Bomb made safe with just minutes to spare
Brice Hortefeux provided no other details in an interview on France’s state-run France-2 television, or say where he got the information about the timing.
“One of the packages was defused only 17 minutes before the moment that it was set to explode,” he said. The French Interior Ministry would not elaborate on Hortefeux’s comment.
When investigators pulled the Chicago-bound packages off cargo planes in England and the United Arab Emirates last Friday, they found the bombs wired to mobile phones and hidden in the toner cartridges of computer printers. The communication cards had been removed and the phones could not receive calls, officials said, making it likely the terrorists intended the alarm or timer functions to detonate the bombs, US officials have said.
They also that each bomb was attached to a syringe containing lead azide, a chemical initiator that would have detonated PETN explosives packed into each printer cartridge. Both PETN and a syringe were used in the failed bombing last Christmas of a Detroit-bound airliner.
Investigators have centred on the Yemeni al-Qaida faction’s top bomb maker, who had previously designed a bomb that failed to go off on a crowded US-bound passenger jetliner last Christmas.
This time, authorities believe that master bomb maker Ibrahim al-Asiri packed four times as much explosives into the bombs hidden last week on flights from Yemen.

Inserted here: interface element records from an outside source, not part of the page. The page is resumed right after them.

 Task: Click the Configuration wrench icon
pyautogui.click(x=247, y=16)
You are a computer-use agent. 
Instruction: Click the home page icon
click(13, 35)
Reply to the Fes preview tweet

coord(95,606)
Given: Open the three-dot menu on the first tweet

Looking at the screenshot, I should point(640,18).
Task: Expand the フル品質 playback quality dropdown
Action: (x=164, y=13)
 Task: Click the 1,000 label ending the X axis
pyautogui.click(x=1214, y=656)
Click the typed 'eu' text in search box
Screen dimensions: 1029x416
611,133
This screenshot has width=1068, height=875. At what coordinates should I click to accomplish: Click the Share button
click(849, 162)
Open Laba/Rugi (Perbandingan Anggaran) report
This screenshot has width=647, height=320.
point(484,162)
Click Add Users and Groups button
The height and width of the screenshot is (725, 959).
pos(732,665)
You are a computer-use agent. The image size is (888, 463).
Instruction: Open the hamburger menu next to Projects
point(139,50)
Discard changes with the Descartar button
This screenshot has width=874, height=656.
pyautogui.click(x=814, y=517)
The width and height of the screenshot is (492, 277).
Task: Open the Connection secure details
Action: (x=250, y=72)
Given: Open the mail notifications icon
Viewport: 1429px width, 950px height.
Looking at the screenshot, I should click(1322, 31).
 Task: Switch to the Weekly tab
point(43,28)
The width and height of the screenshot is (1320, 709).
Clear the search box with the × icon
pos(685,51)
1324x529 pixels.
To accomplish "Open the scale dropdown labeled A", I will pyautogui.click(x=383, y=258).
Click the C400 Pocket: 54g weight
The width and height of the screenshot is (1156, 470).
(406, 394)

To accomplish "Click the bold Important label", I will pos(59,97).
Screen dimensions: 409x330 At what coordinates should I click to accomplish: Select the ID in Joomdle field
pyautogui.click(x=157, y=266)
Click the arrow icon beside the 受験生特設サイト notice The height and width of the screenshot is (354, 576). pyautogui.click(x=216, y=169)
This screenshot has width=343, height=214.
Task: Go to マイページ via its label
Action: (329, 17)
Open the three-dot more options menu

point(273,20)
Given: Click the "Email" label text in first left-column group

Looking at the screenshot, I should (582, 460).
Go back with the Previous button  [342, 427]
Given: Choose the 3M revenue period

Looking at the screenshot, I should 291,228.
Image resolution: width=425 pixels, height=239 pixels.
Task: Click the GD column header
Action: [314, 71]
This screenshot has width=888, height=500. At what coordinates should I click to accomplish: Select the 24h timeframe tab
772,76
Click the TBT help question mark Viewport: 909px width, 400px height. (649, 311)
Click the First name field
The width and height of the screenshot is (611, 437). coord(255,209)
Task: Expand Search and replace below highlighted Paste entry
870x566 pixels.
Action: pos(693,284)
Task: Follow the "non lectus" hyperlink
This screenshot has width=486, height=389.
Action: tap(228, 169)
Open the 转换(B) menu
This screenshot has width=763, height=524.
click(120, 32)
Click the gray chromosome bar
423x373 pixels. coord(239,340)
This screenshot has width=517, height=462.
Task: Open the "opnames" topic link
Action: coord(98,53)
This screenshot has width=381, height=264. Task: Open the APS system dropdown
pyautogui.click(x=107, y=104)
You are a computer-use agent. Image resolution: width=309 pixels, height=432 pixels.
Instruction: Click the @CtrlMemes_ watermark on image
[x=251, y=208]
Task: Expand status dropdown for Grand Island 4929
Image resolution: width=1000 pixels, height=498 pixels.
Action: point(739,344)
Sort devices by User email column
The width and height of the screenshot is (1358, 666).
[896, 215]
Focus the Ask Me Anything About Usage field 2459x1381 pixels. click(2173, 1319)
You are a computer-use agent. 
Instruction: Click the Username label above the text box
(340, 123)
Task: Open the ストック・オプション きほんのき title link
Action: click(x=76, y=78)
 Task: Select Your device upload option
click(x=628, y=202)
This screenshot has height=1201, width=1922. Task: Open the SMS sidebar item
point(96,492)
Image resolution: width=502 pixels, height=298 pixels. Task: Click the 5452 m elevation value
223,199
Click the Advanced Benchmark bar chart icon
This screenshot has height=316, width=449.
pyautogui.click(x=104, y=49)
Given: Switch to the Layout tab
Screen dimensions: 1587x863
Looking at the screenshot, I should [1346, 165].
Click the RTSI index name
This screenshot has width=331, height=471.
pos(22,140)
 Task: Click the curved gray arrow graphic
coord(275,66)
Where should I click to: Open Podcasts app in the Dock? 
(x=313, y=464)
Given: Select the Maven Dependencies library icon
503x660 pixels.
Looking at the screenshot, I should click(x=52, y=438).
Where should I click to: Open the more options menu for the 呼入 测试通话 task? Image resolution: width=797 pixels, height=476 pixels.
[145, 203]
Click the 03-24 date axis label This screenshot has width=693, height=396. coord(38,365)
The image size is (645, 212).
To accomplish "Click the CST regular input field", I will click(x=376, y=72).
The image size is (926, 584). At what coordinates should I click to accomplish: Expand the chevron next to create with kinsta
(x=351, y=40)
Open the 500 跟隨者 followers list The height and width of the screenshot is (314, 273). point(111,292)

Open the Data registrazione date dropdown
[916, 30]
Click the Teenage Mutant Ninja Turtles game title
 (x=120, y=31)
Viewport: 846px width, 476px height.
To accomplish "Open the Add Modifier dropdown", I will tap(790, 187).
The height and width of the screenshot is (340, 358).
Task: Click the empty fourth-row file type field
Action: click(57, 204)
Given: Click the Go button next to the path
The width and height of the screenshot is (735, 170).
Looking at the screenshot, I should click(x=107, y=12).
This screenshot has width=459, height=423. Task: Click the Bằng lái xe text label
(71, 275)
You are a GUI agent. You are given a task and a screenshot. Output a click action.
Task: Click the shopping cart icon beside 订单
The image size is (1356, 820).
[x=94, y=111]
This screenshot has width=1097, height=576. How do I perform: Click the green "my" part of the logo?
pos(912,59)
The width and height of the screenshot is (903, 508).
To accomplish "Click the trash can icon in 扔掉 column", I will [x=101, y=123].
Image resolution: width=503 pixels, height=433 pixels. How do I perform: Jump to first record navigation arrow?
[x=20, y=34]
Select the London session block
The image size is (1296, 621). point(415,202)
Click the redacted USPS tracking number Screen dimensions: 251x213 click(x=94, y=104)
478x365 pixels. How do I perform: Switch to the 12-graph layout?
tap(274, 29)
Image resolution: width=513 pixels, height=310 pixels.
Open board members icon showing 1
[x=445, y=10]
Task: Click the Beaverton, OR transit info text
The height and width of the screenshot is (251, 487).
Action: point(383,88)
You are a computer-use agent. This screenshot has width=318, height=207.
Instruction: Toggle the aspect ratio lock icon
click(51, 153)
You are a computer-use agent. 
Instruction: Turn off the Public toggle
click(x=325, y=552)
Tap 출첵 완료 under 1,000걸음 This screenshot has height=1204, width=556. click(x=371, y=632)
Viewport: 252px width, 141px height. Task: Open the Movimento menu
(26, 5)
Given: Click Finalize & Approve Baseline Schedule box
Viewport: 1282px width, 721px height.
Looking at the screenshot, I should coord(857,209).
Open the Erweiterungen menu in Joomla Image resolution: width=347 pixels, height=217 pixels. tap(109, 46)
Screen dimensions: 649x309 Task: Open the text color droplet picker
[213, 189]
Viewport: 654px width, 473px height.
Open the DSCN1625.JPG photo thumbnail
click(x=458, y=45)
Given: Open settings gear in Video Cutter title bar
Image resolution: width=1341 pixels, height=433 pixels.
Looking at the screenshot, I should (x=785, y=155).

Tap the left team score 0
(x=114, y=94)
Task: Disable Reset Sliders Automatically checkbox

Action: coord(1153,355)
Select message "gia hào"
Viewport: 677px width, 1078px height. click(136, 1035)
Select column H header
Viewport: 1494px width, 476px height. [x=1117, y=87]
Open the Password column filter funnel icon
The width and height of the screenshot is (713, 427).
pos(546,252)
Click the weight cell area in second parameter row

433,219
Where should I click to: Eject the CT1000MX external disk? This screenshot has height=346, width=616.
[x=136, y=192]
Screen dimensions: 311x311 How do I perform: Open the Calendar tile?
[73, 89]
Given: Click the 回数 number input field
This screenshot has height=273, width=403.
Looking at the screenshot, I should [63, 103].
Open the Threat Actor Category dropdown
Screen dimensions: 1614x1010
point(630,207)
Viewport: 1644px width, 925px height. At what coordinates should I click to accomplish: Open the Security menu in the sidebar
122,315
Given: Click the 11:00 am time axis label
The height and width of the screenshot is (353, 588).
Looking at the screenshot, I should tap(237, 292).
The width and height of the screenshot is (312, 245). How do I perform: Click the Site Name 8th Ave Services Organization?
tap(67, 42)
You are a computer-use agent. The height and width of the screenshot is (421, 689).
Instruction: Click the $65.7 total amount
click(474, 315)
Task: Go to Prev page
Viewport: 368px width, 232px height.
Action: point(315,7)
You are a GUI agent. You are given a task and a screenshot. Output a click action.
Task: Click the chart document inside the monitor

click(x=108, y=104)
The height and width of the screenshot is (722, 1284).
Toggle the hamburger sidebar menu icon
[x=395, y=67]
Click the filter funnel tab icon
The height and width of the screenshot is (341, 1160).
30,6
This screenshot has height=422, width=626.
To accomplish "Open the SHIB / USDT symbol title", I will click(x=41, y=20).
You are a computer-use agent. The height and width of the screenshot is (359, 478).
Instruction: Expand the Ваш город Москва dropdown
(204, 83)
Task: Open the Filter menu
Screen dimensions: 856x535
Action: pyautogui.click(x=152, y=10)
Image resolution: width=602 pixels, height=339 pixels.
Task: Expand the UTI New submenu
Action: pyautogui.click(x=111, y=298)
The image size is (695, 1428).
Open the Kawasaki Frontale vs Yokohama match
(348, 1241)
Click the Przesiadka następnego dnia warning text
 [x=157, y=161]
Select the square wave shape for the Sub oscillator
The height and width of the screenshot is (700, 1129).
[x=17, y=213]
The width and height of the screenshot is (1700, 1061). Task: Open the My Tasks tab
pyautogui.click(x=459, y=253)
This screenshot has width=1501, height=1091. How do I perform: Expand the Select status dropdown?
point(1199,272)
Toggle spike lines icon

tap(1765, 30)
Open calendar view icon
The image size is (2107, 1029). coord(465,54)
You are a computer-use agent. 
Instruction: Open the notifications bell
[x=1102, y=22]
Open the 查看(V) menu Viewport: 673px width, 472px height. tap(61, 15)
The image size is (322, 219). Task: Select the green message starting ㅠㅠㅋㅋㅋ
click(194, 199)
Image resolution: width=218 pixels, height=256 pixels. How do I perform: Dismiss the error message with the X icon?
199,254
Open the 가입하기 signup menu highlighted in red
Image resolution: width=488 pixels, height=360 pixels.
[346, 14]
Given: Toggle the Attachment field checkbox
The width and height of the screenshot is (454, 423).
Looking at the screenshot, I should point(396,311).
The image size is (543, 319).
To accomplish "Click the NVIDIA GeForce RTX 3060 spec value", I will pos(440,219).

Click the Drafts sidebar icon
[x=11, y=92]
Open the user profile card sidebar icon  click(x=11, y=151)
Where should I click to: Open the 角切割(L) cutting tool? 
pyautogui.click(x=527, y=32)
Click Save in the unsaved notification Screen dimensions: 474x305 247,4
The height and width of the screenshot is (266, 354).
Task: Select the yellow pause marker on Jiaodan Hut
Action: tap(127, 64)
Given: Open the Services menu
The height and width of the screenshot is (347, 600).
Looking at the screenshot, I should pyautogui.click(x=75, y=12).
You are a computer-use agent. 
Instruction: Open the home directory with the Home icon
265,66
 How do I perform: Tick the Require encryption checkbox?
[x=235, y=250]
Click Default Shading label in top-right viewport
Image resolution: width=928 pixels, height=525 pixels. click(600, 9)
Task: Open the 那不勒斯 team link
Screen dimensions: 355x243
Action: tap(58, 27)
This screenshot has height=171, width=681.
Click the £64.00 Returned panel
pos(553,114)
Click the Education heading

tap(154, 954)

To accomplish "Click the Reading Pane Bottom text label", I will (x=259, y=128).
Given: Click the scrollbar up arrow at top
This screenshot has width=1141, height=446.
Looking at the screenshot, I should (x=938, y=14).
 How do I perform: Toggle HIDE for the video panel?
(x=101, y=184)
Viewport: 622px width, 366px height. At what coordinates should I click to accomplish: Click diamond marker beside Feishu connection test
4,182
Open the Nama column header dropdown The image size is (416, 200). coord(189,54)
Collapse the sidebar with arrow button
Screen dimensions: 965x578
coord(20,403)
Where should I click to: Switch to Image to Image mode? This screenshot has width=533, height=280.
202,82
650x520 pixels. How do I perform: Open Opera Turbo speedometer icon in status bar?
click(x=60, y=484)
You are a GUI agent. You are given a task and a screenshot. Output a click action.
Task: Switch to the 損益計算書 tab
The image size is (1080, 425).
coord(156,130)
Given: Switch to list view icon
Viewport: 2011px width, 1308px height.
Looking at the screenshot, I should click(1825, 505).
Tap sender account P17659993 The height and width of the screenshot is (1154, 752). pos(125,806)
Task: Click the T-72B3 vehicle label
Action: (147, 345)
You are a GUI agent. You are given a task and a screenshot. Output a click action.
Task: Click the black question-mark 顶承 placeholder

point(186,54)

Meanwhile, a Greek judge charged two men with terrorism yesterday as police announced that a 14th parcel bomb had been dealt with after delivery at the French embassy in Athens.
A court official said that Panayotis Argyrou, 22, a chemistry student, and Gerassimos Tskalos, 24, had refused to speak when brought before the judge, saying they did not recognise the procedure, a court source said.
They were charged with committing acts of terrorism, belonging to a criminal organisation, possession and use of bombs and explosives, as well as refusing to give their identities and fingerprints.
Both were remanded in custody.
The pair were arrested on Monday as a wave of parcel bombs was launched, addressed to embassies in the Greek capital and European leaders and institutions.
The court was told Argyrou and Tskalos were in possession of two packages, addressed to French President Nicolas Sarkozy and the Belgian embassy in Athens.